The appellant brought several claims for damages against A Ltd, AX Ltd, and MP Ltd in the Civil Court of Porto which, by a decision of 20 February 2022, found itself incompetent to hear the claims. The records were then sent to the Maritime Court of Lisbon. The Maritime Court held that the appellant's claims against the respondents were extinguished by the time bar in the Hague Rules. The appellant appealed to the Lisbon Court of Appeal.
Held: Appeal dismissed. Judgment of the Maritime Court confirmed.
The foundation of the legal institution of extinction of claims (caducidade or preclusão) is the need for legal certainty, ie, the requirement that certain rights be exercised within a certain period so that the legal situation remains defined and unalterable. Extinction is, therefore, established with the aim of becoming certain, consolidating, clarifying, a certain legal situation within a certain period. In other words, when the law sets a deadline for the exercise of a certain right, it does not want to make this right dependent on the observance of the deadline, but simply extinguish it if the deadline is not observed.

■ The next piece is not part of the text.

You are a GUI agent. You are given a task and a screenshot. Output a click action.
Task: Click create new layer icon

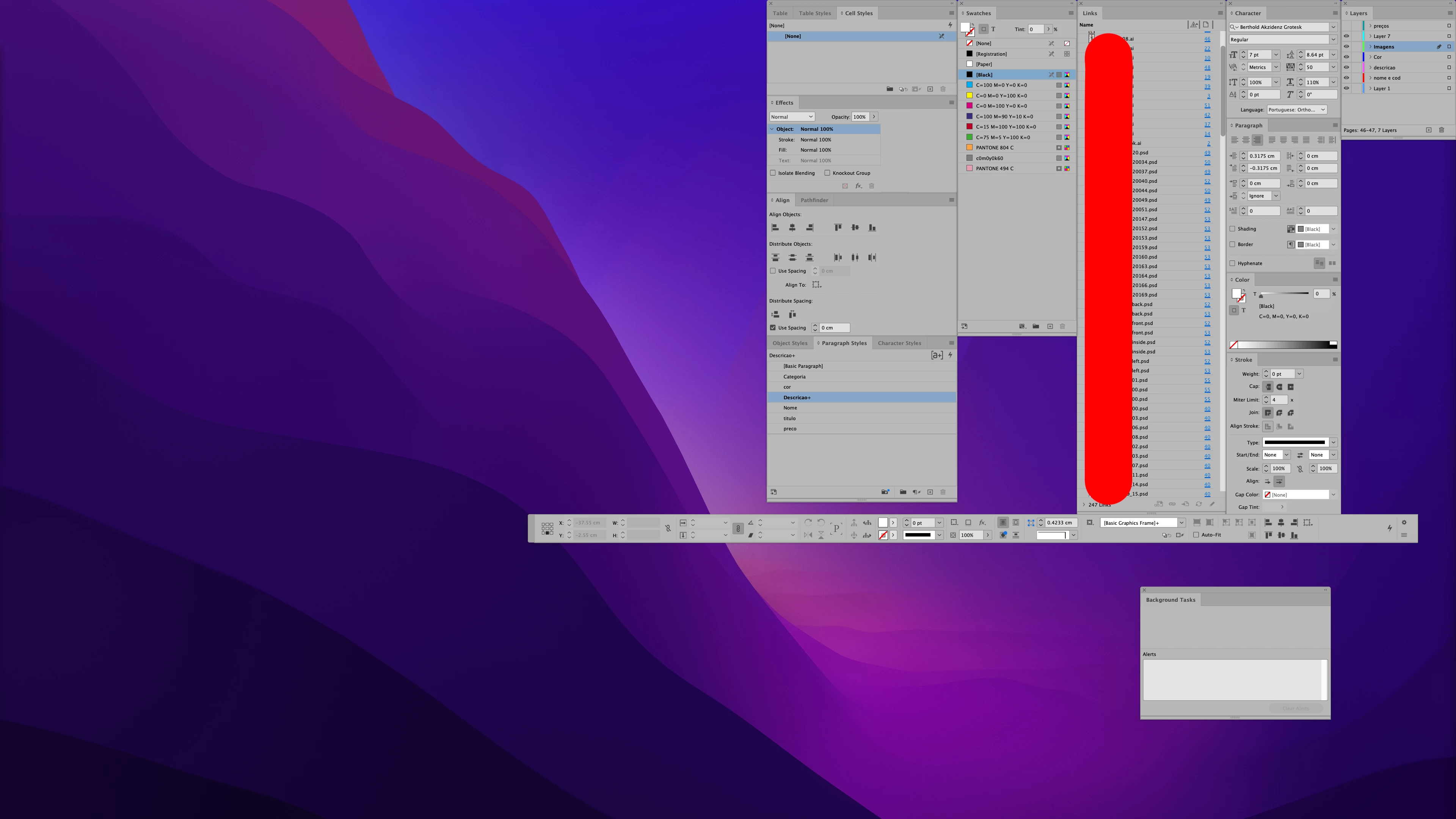tap(1429, 130)
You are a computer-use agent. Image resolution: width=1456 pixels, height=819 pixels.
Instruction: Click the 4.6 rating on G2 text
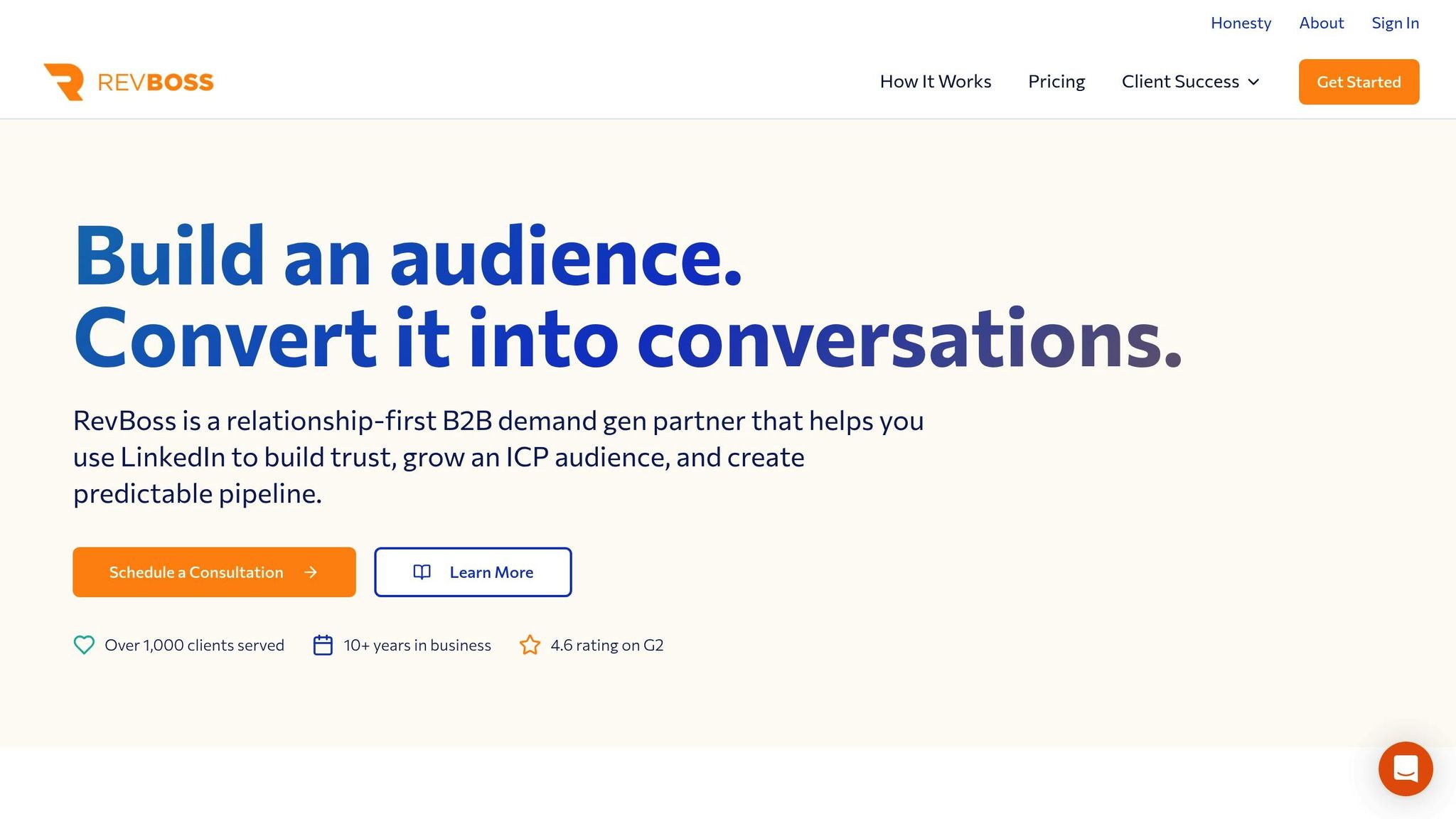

The relevant moment to prevent the forfeiture of the right, when it has to be exercised through a legal action to be proposed within a certain period, is the moment of filing the action (arts 267 of the CPCr, 259 of the CPC and 332.1 of the CC).
The expiry period, if the law does not set another date, begins to run from the moment the right can legally be exercised: see art 3.6 of the Hague Rules, as well as art 27.2 of DL nº 352/86. These provide, respectively, for one year counted from the date of delivery of the goods, or two years from the date on which the injured party became aware of its rights.
Here, between the date on which the goods were delivered to the appellant and the date on which the action was filed, more than two years had elapsed. The appellant claims to have received the goods on 19 June 2017 and the action was filed in court on 5 July 2019. Thus, whether the Court applies the one-year expiry period referred to in art 3.6 of the Hague Rules (which applies to the present case), or the two-year expiry period referred to in art 27.2 of DL nº 352/86, the appellant's right of action has expired.
The respondents in their pleadings do not speak of extinction of the claim, but rather of prescription. However, as is evident, the Court is not bound by the legal understandings advanced by the parties, and there was no doubt that the respondents were invoking the peremptory exception extinguishing the right that the appellant intended to enforce.